§ TEXT SHOWN
Start
Increased consumer complaints

  1. Since January 2000, CC has received insurance-related complaints at the average rate of about 400 cases a year. There were 230 cases between January and August 2010. The number has risen over the past 10 years (see attached table).
     
  2. In addition to regular problems such as consumers being refused coverage, excessive increase in insurance premiums, refusal or delay in compensation, as well as sales agents' provision of false or misleading information on 'guaranteed' dividend/bonus, contribution period, early surrender of policy, there has been increase in recent years in the number of complaints concerning newly emerged investment-linked insurance products (31 cases in 2007, 51 cases in 2008 and 42 cases in 2009) and the issue involved are becoming more and more complex.
     
  3. CC is of the view that if industry self-regulation cannot provide adequate protection to consumers, there is a need to consider alternative regulatory models, such as the establishment of an independent regulator.
     

Lack of confidence in industry self-regulation

  1. The advantage of industry self-regulation is that regulators are familiar with industry operation and would be in a better position to grasp the crux of problems, so that the problems could be handled and resolved swiftly. On the other hand, some may perceive that with self-regulatory bodies dealing with complaints about their industry members, the mode of "putting your own house in order" lacks impartiality. It is questionable to the public whether self-regulatory bodies sponsored or supported by industry members would play an effective role in monitoring members' compliance.
     
  2. At present, three trade bodies perform the role of self-regulators (the self-regulatory organizations, SROs) in respect of insurance intermediaries. There are role conflicts and potential conflict of interests. As these SROs are trade bodies financed by their members, they may be hesitant with taking strict disciplinary action lest there are members' complaints. Even with the involvement of some non-industry members in the handling of complaints, it is still difficult to dispel public perception that the SROs will be biased towards the industry.
     
  3. In addition, the SROs have limited investigatory and sanctioning powers which constrain them from making full and effective regulation of the insurance industry. For instance, they cannot inspect a company's documents and accounts (these are industry trade secrets) for carrying out detailed investigations. As sanctions that can be applied are primarily suspension or revocation of membership which are very severe, the SROs may take a lenient approach in dealing with non-complying members.
     
  4. Furthermore, consumers may have difficulty looking for the appropriate regulatory bodies to handle their complaints in view of the present fragmented regulation. CC believes that having an independent statutory body to assume direct supervisory and disciplinary roles over the insurance industry can be more objective and impartial. Its credibility and public acceptance can also enhance consumer confidence in the insurance industry
     

The proposed IIA

  1. CC supports the establishment of the IIA to improve the existing insurance regulatory regime and enhance the protection of the interest of existing and potential policyholders. With respect to some of the proposals in the consultation paper, CC has the following views:
     

Regulatory functions

  1. In relation to the proposal of vesting the Hong Kong Monetary Authority (HKMA) with powers similar to the IIA for HKMA to regulate bank staff selling insurance products, CC considers that caution should be taken to avoid any overlap in regulatory efforts resulting in increased supervision costs which may ultimately be passed onto consumers. Or there could be regulatory gaps as a result of ambiguity in their respective role and responsibility, likewise, inconsistency in regulation (in terms of rules and execution) can lead to regulatory arbitrage to the detriment of consumer interests.
End
§ WHAT THIS EXERCISE ASKS
**a)** List the section headings in the insurance regulation text, in the order they appear.
**b)** From the insurance regulation text, reproduce the passage that begins at the words "Increased consumer complaints" and ends after the words "(see attached table).".
**c)** Answer these questions from the insurance regulation text, one per line:
(i) How many insurance-related complaint cases were there between January and August 2010?
(ii) How many trade bodies currently serve as self-regulators for insurance intermediaries?
(iii) How many complaints about investment-linked insurance products were recorded in 2008?

§ INFORMATION SUPPLIED
Start
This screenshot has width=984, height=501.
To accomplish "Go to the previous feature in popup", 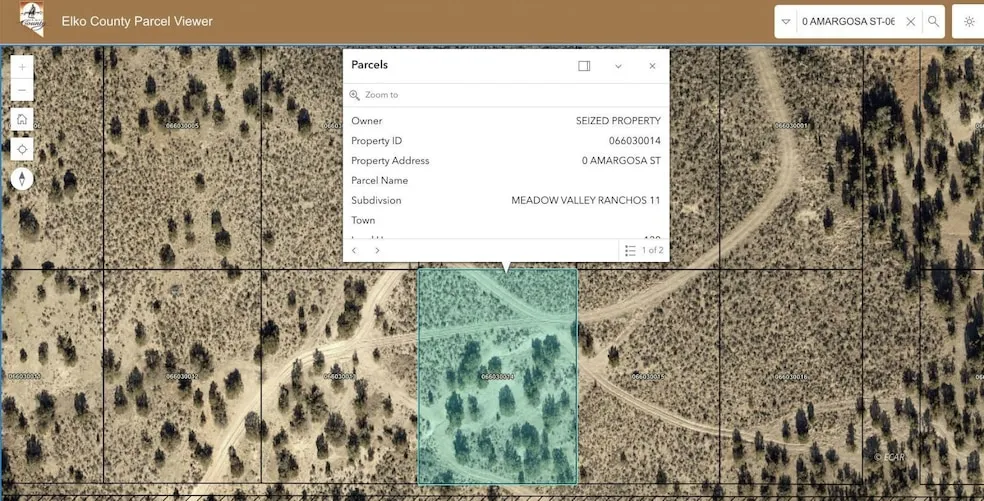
End
§ ANSWERS TO THE EXERCISE
**a)**
Increased consumer complaints
Lack of confidence in industry self-regulation
The proposed IIA
Regulatory functions

**b)**
Increased consumer complaints

  1. Since January 2000, CC has received insurance-related complaints at the average rate of about 400 cases a year. There were 230 cases between January and August 2010. The number has risen over the past 10 years (see attached table).

**c)**
(i) 230
(ii) Three
(iii) 51